I can't say that for a PARP inhibitor for a patient with the non-BRCA HDDRs as clearly as we can see here for cabazitaxel. And because we didn't believe it the first time, we did the study with a hormone switch and we again see a survival benefit.

So what about the patients who have this terrible prognostic disease, anaplastic variant? Sometimes small cell, sometimes neuroendocrine. And they tend to have two or more mutations in P53, RB, and PTEN. Do we have a therapeutic option for them?

And the MD Anderson team, representing the team here today, published this really well-done study that read, you had a survival benefit if you got a platinum with the taxane versus just the taxane alone.

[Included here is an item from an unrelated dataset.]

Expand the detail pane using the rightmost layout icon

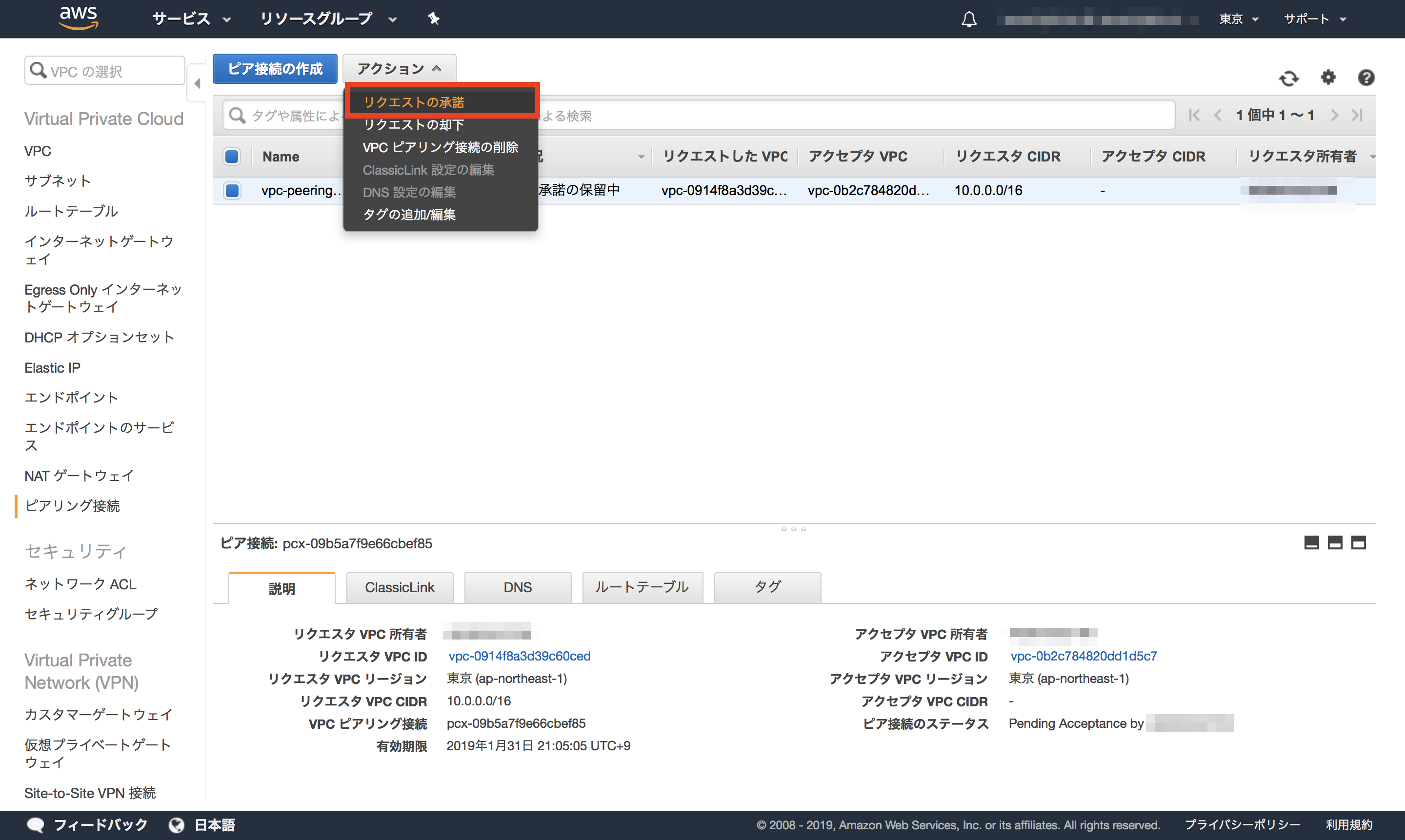[x=1359, y=542]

Randomized phase II, but it's the best we have. And "trila" is a misspelling of "trial." That's not my Italian of trial, "trila." It should be trial, so apologies for the typo there.

So Memorial Sloan Kettering has a great project of profiling their patients with their IMPACT exome next-generation sequencing panel. 2% of patients have MSI high, so it's worth checking, but it's very rare when you're also checking for BRCA and the tumor suppressor genes. 11 of the patients actually had PD1. And notably, five of the 11 had meaningful responses, with some lasting more than 89 weeks.

So the profiling imperative for maximal patient benefit. Oligoprogression, think about external beam. PSMA-PET, lutetium PSMA, germline BRCA, somatic BRCA, PARP, loss of two or more carboplatin and taxane. None of the above, docetaxel and cabazitaxel. MSI high, maybe a PD(L)1 inhibitor in the future. Thank you very much. We can do this.